***** LISTED ENTRIES *****
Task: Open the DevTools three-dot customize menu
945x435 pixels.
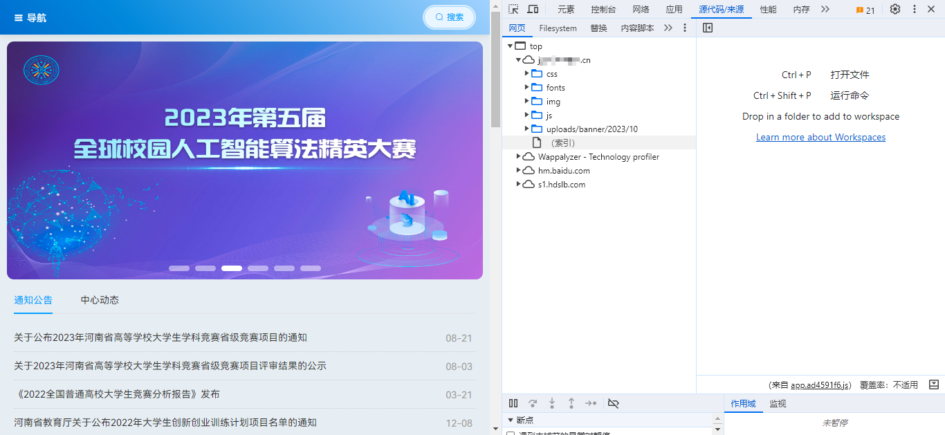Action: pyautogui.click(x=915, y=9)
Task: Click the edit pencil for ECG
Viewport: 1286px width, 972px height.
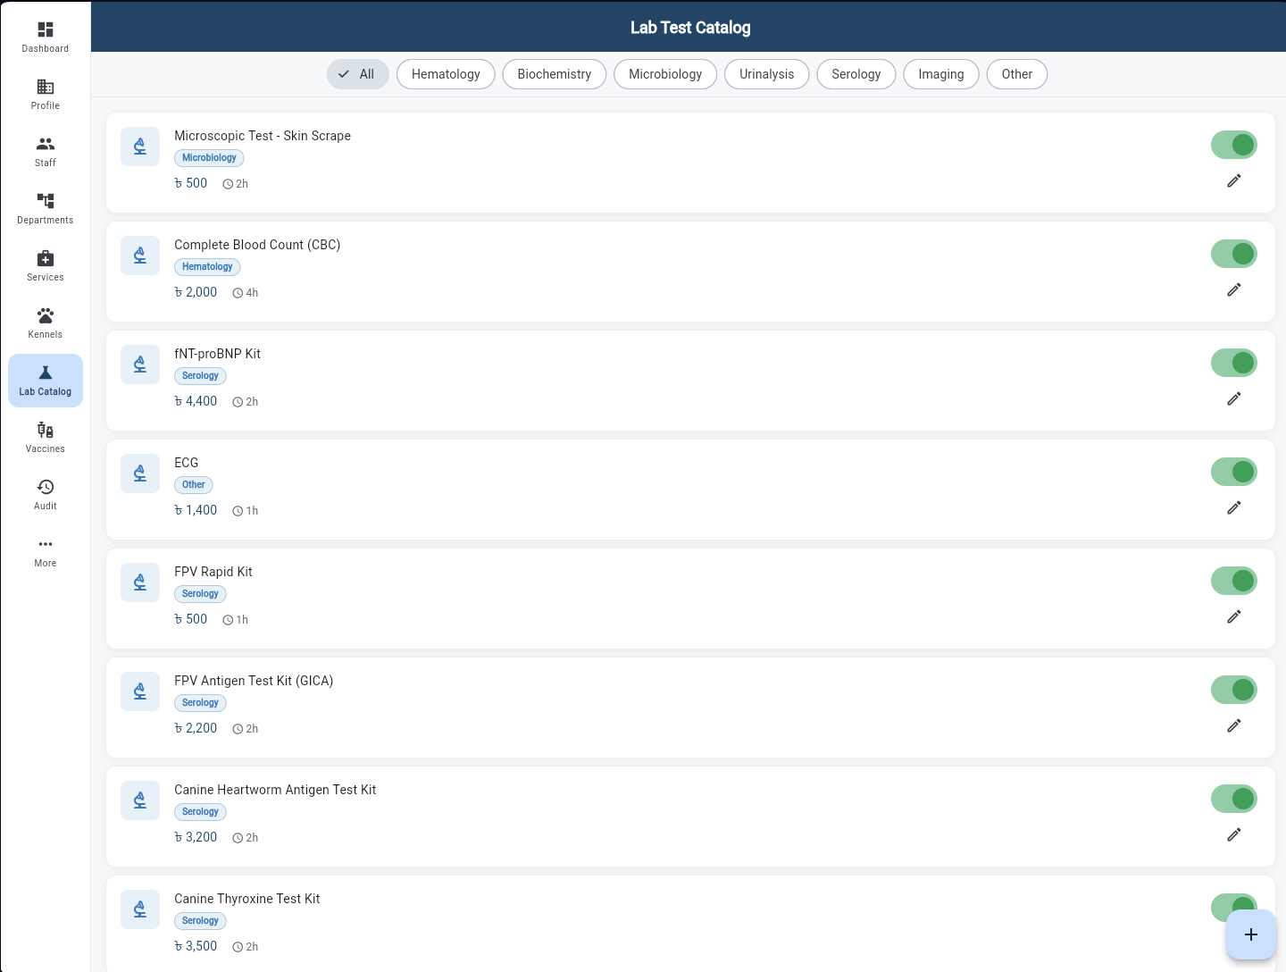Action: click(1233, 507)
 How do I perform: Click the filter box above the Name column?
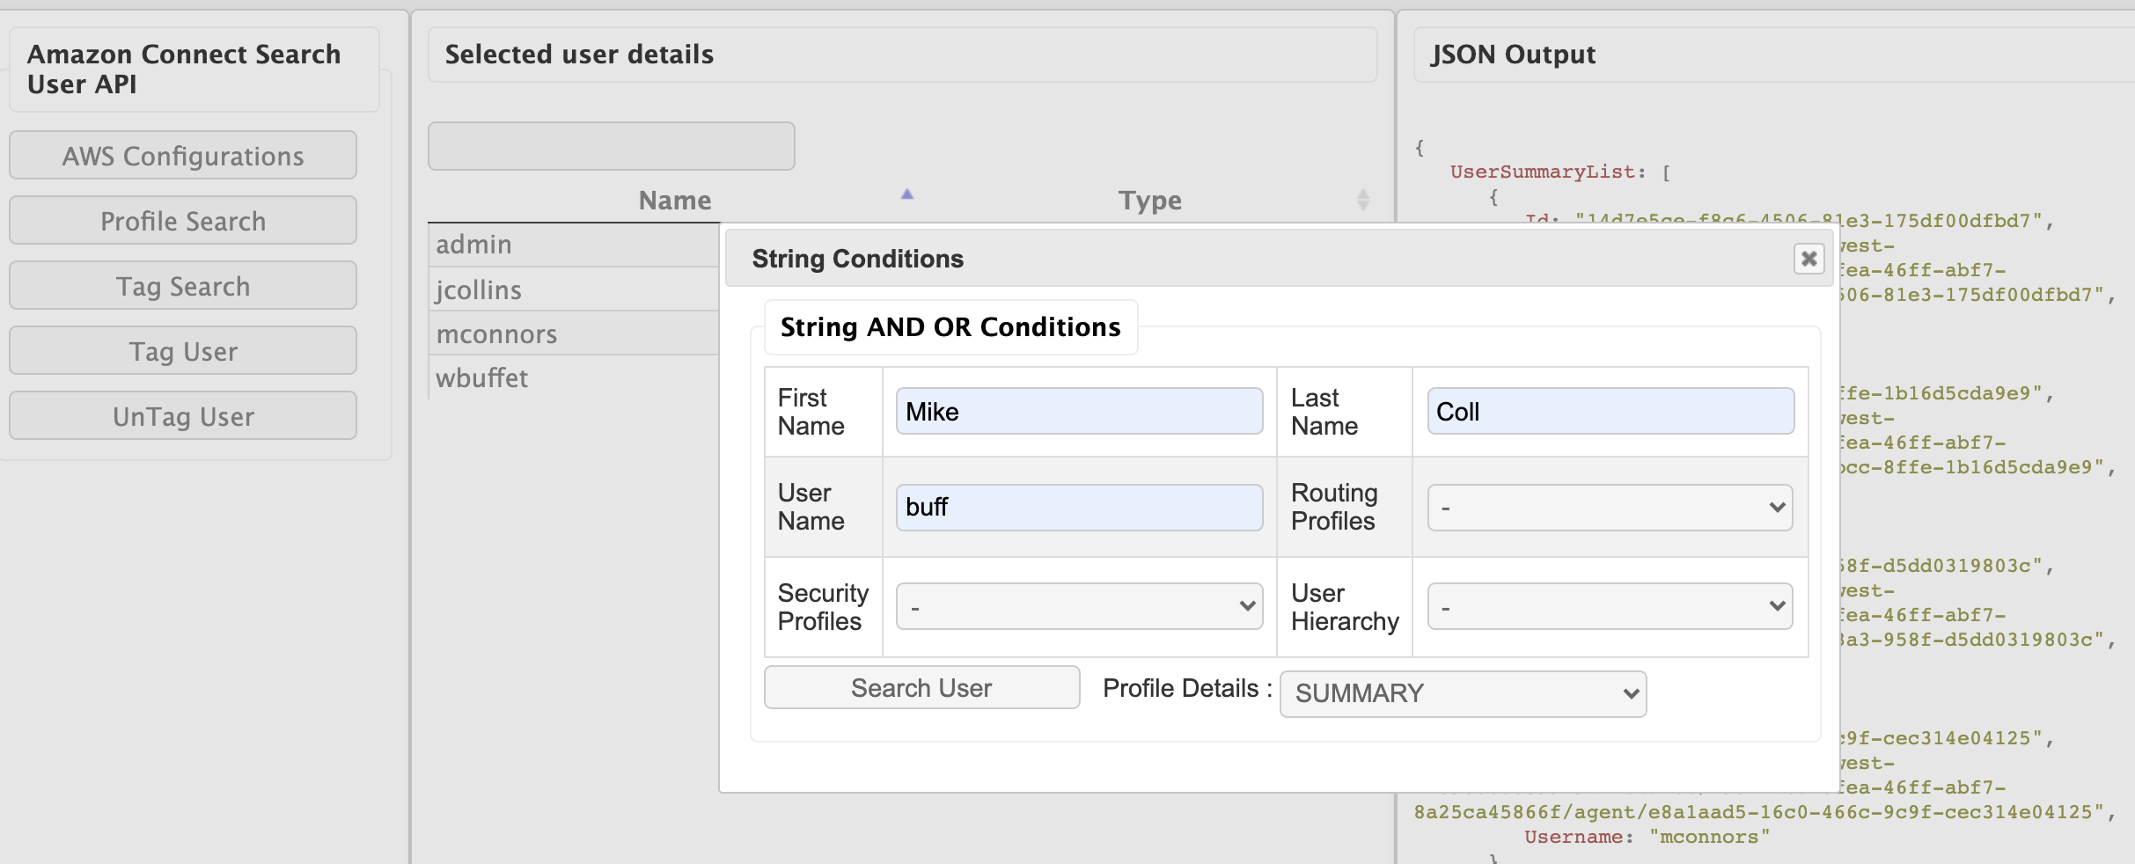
*****
Rewrite all the data above with "filter box" changed to "search field" and everything else left as it is. Leave out the pictures.

■ **PROBLEM SOLUTION**
Task: Open the DevTools three-dot customize menu
945x435 pixels.
Action: pyautogui.click(x=915, y=9)
Task: Click the edit pencil for ECG
Viewport: 1286px width, 972px height.
Action: click(1233, 507)
 How do I perform: Click the search field above the Name column?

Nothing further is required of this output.